Edaravone protects against cuprizone-induced demyelination in rats by modulating TNF-α/NF-ĸB/NLRP3 signaling and the kynurenine pathway.

Multiple sclerosis (MS) is a neurodegenerative disorder involving various pathways that affect disease progression and treatment. The kynurenine pathway (KP) has gained attention in MS studies, contributing to demyelination and disease progression. This study aimed to explore the pharmacological effects of edaravone (EDV) on the corpus callosum and the spinal cord in the cuprizone (CPZ) animal model of demyelination. Male Wistar rats were randomly divided into the control, CPZ, and CPZ-EDV groups.
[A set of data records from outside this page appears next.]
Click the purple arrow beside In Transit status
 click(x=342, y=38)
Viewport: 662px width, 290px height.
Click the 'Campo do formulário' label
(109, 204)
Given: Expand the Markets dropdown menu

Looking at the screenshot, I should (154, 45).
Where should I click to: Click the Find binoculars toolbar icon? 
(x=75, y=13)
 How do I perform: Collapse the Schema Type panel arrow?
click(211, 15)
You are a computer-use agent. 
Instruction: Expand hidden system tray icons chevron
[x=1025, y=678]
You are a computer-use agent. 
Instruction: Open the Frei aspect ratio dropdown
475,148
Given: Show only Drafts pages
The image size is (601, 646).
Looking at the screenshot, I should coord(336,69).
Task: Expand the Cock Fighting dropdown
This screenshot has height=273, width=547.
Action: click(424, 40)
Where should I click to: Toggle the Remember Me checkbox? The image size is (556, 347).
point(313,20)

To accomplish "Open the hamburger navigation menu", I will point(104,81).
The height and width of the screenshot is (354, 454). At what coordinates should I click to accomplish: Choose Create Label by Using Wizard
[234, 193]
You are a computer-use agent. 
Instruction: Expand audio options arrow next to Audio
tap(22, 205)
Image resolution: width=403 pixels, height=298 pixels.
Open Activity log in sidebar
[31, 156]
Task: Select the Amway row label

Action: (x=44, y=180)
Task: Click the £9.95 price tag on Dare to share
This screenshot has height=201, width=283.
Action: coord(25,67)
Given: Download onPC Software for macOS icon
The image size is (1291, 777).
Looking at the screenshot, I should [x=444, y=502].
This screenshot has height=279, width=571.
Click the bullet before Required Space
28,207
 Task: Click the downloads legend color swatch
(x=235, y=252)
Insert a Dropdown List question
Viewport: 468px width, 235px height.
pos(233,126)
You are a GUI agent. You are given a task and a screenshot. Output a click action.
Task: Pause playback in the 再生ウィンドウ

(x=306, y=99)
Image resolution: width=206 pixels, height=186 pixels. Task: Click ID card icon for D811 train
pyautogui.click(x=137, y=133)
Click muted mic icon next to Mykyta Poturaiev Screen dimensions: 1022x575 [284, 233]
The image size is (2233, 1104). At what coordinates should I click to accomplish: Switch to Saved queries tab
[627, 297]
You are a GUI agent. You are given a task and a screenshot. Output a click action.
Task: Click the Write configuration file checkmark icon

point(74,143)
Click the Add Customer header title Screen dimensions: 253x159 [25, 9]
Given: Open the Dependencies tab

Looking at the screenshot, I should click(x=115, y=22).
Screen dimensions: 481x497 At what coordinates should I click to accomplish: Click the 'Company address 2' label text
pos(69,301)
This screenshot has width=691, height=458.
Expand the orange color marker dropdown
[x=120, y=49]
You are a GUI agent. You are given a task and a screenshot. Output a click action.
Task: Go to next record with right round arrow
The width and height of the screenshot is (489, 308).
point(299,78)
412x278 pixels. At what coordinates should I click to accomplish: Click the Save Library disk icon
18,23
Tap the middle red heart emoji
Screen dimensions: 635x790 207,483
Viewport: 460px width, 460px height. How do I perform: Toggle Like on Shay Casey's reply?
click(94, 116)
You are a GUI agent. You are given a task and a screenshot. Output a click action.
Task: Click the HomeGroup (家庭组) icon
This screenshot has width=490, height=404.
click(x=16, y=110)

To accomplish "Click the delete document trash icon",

CPZ (500 mg/kg/day) was administered via oral gavage for eight weeks, and at the start of the 5 week, EDV (5 mg/kg/day,I.P.) was initiated and continued for 4 weeks. EDV ameliorated behavioral and motor deficits in CPZ-intoxicated rats and promoted the differentiation of oligodendrocyte progenitor cells by activating OLIG2, enhancing re-myelination. This was demonstrated by increased density of myelinated nerve fibers and OLIG2+ cells co-expressing myelin basic protein (MBP), indicating enhanced OPC differentiation and remyelination. EDV also reduced the inflammatory mediators TNF-α and NF-ĸB, and diminished the activation of NLRP3 inflammasome, inhibiting the release of IL-1β. Furthermore, EDV decreased indoleamine 2,3-dioxygenase-1 (IDO1) mRNA expression and activity, as well as the protein levels of kynurenine 3-monooxygenase (KMO), leading to reduced neurotoxic metabolites (quinolinic and anthranilic acid) while elevating the neuroprotective metabolite kynurenic acid (KYNA). In conclusion, EDV exerted neuroprotective effects by reducing inflammation, inhibiting the KP's neurotoxic metabolites, and promoting remyelination through OLIG2 activation. These effects are possibly attributed to EDV's action on TNF-α/NF-ĸB/NLRP3 signaling and the KP.